> Task brief
Please revise the rows between the line holding "You are a computer-use" and the end of the rows, inclusive, replacing "magnifier" with "magnifying glass" and changing nothing else. Give back only those rows, without the pictures.

> Records to use
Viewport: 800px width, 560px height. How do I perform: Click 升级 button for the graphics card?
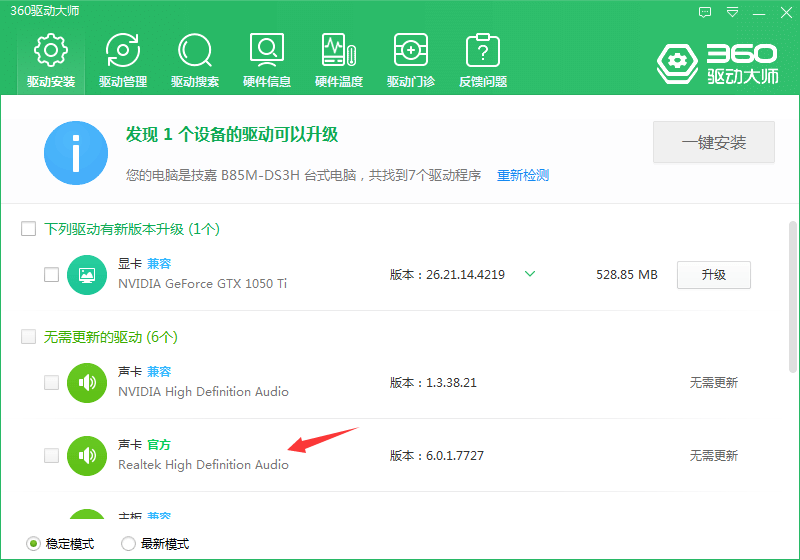[x=713, y=274]
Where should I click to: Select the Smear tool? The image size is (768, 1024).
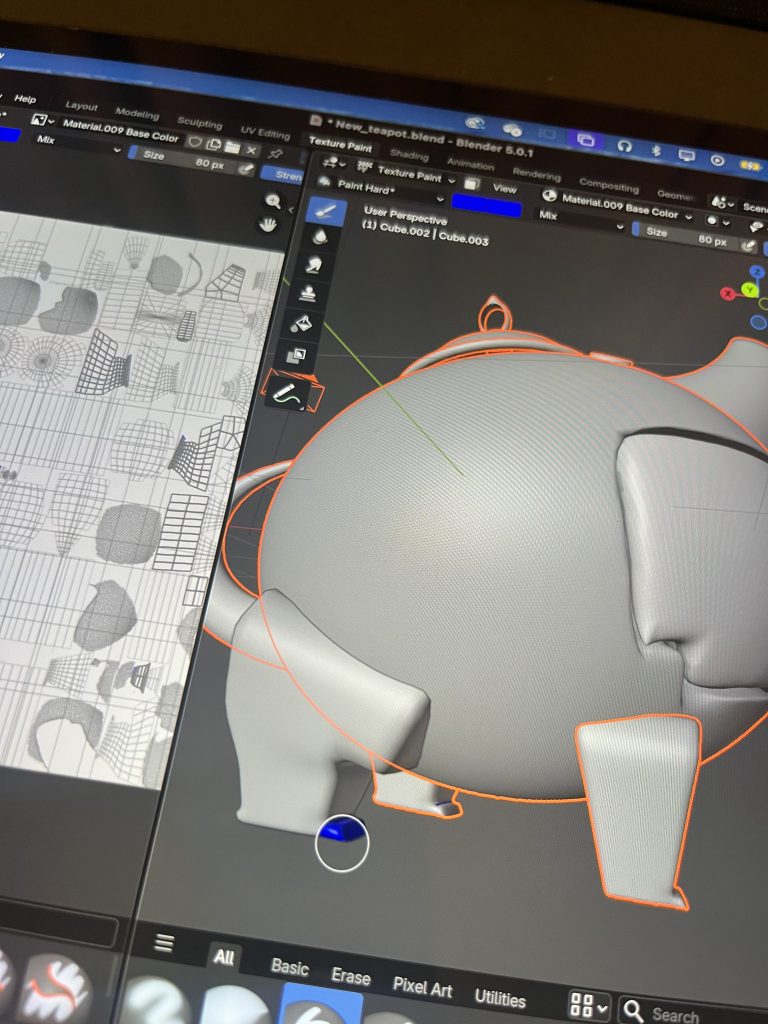click(315, 265)
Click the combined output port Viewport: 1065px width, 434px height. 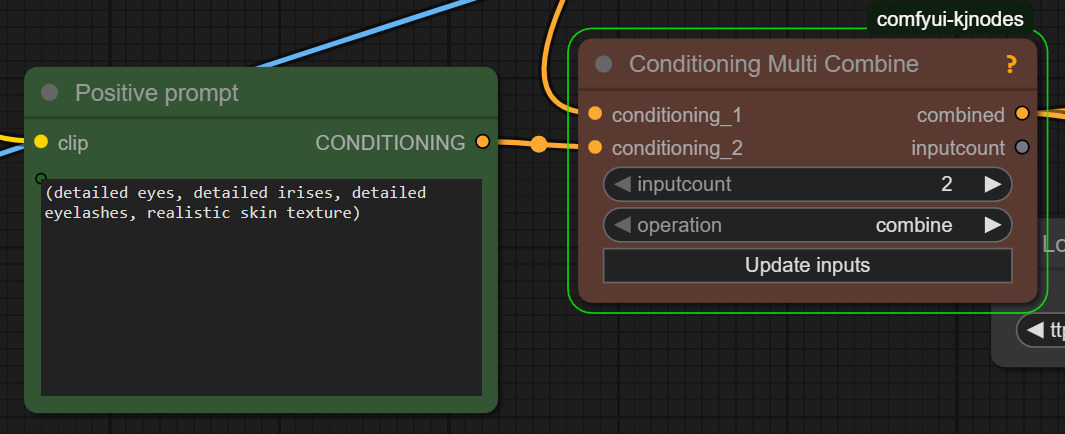coord(1022,114)
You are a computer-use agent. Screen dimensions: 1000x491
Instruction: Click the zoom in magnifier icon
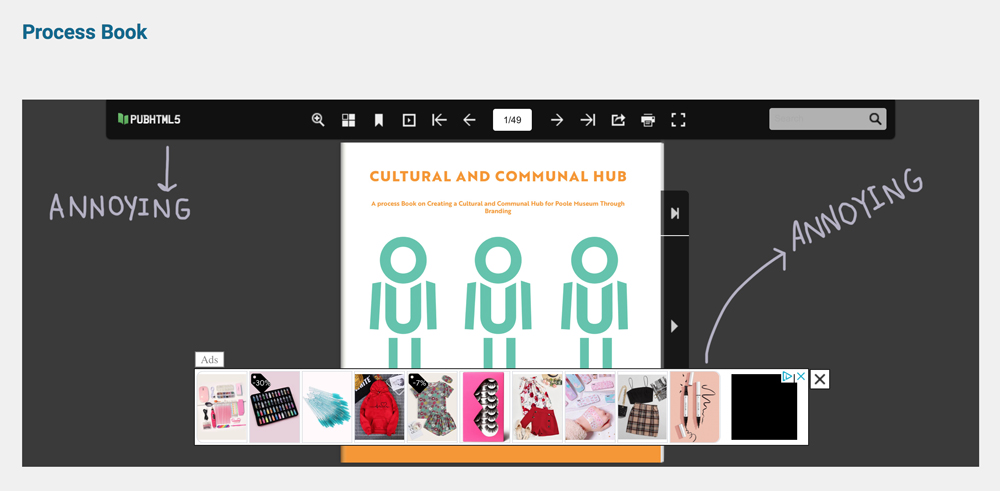pyautogui.click(x=318, y=120)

> Written answer
You are a computer-use agent. Screen dimensions: 1000x491
Instruction: Click the zoom in magnifying glass icon
pyautogui.click(x=318, y=120)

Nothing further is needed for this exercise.